【北京=島田学、ワシントン=吉野直也】中国の習近平国家主席は11日、オバマ米大統領と電話し、米国への国賓訪問の招請を受け入れ、9月に訪米する考えを表明した。中国の国営新華社が伝えた。オバマ氏と会談するほか、国連創設70周年の記念行事にも出席する。習氏就任後の訪米は2013年6月以来、2回目。両氏は米中間のサイバー問題を巡る対立をできるだけ早く解消する方針を確認した。
中国の習近平主席
両氏はグローバルな安全保障問題で緊密に連携していくことで一致した。中東の過激派「イスラム国」などの問題で国際情勢が不安定化するなか、米中協調をアピールする狙いもありそうだ。
米ホワイトハウスによると、オバマ氏は米欧など6カ国とイランの核問題を巡る協議での協力を中国側に要請した。米側は3月中に最終合意の骨格となる原則をまとめられなければ、6月末までの「交渉の延長はない」との立場だ。歴史的な合意の実現へ中国にイランへの働きかけを求めたものだ。
昨年11月の北京での米中首脳会談でまとめた温暖化ガス削減目標の実現と、16年末にパリで開く国連気候変動会合の成功への関与も求めた。
米中関係では、オバマ氏がサイバー攻撃を巡る対立の解消を要求した。中国側が一方的に中止したままの、米中戦略・経済対話の下に設置したサイバー作業部会の早期再開を求めたとみられる。経済分野では消費主導型の成長や、市場に基づく人民元相場への移行を重ねて促した。
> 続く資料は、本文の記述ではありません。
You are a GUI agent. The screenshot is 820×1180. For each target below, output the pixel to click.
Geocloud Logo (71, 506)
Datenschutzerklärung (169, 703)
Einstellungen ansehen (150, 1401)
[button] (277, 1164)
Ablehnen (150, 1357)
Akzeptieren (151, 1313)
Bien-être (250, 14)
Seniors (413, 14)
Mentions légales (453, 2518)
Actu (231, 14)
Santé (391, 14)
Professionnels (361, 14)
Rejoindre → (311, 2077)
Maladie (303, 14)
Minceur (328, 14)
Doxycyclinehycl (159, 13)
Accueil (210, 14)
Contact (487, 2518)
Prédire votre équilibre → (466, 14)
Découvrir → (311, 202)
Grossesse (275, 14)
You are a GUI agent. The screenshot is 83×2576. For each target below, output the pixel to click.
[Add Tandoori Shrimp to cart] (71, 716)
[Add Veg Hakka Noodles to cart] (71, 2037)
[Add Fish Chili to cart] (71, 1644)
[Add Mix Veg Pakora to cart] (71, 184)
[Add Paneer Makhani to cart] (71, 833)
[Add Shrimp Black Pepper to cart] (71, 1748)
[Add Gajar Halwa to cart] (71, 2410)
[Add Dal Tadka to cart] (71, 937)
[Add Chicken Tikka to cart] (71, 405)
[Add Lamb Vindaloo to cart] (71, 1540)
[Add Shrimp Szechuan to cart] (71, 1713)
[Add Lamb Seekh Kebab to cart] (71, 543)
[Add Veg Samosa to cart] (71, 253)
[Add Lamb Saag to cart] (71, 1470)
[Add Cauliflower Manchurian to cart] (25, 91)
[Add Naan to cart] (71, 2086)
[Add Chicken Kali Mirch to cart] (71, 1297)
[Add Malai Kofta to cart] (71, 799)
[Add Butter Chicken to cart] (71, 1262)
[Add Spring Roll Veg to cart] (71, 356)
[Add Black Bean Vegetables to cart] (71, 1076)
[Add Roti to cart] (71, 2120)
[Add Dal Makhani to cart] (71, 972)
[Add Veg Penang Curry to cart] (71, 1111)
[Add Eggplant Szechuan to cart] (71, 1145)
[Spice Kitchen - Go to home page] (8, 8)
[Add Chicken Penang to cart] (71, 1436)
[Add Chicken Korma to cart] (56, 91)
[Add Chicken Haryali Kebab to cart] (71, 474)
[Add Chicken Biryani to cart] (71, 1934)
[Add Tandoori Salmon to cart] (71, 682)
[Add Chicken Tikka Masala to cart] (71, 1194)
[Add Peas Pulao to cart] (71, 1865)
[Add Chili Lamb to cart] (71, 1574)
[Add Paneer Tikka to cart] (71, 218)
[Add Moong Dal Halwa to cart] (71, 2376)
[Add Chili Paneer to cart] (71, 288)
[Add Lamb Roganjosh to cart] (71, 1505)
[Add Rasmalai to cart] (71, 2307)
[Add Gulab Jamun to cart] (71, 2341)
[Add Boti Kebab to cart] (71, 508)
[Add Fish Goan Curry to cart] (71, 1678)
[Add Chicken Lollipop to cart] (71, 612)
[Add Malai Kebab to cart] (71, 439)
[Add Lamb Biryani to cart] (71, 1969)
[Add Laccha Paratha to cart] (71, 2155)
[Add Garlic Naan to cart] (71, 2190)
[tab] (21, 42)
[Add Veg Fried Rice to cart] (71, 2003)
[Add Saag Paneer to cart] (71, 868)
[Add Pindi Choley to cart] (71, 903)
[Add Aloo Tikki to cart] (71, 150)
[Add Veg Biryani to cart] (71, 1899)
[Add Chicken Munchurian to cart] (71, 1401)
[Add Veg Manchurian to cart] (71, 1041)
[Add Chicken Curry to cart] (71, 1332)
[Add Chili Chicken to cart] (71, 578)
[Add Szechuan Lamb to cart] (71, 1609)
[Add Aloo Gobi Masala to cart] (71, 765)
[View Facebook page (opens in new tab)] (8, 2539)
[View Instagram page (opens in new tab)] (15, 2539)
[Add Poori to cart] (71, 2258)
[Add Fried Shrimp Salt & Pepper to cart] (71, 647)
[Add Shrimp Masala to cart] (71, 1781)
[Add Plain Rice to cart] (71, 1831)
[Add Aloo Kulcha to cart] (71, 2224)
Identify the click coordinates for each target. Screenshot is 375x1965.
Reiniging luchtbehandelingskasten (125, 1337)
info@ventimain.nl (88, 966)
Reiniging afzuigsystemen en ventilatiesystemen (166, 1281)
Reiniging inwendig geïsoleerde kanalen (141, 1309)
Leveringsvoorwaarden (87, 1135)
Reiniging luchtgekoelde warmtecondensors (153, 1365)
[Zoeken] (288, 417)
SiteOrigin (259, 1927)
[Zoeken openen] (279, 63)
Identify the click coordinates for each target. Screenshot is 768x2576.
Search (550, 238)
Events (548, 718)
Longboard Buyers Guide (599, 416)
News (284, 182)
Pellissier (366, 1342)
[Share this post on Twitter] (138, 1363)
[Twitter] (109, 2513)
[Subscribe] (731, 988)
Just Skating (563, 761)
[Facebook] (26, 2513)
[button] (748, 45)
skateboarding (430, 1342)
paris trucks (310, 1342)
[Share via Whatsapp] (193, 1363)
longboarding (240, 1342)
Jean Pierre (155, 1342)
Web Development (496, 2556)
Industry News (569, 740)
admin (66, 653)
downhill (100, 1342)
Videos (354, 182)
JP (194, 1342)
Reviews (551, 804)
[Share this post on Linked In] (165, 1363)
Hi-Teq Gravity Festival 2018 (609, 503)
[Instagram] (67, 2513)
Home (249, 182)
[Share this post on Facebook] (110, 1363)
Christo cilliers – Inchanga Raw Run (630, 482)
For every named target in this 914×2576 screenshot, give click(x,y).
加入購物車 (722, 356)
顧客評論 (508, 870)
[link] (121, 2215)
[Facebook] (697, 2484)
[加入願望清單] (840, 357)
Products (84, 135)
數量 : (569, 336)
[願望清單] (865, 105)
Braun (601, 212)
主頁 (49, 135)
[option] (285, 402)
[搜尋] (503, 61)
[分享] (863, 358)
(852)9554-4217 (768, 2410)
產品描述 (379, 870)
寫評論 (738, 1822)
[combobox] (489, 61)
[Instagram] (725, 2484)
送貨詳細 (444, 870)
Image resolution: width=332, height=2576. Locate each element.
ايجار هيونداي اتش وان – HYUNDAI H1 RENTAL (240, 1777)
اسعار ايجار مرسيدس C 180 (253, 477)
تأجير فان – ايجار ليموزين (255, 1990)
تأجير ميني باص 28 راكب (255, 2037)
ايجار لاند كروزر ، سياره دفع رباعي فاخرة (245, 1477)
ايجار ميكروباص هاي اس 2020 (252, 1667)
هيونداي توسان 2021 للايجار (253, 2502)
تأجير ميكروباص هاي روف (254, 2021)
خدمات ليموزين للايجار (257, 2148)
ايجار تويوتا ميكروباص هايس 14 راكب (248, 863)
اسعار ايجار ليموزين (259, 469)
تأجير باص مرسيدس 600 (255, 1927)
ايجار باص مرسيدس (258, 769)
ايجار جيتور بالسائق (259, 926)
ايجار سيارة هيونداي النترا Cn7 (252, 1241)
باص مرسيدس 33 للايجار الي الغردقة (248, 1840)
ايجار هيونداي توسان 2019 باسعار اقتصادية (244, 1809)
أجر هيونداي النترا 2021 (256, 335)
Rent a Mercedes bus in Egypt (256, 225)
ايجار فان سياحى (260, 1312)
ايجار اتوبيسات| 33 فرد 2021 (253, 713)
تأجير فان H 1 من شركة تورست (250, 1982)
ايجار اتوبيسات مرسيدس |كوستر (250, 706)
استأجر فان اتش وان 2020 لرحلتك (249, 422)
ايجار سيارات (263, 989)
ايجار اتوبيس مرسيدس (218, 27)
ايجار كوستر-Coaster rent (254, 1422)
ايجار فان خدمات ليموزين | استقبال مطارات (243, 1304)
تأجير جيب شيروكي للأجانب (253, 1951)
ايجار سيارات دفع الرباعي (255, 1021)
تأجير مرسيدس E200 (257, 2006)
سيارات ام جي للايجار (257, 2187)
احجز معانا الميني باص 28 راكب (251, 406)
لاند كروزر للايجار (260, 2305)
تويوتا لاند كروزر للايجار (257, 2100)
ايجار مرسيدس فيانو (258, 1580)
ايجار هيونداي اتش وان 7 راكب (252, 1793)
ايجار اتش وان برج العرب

国営新華社によると、習氏は「戦略的な対話を継続していきたい」と応じ、貿易やエネルギー、環境問題での関係強化に意欲を示した。ハイテク製品の対中輸出の規制や中国企業の対米投資を緩和するよう求めた。「互いの核心的利益や重大な関心を尊重すべきだ」とも主張し、台湾問題やチベット問題に干渉しないよう要求した。
北朝鮮情勢や、世界の反ファシズム戦争勝利70年でも意見交換した。
両氏は14年11月にアジア太平洋経済協力会議(APEC)に合わせて北京で会談した。現在、米国のブリンケン国務副長官とラッセル国務次官補が北京を訪問しており、中国側高官と習氏訪米などで協議していた。
6日には、ライス米大統領補佐官(国家安全保障問題担当)が習氏や安倍晋三首相に訪米を招請したとしていた。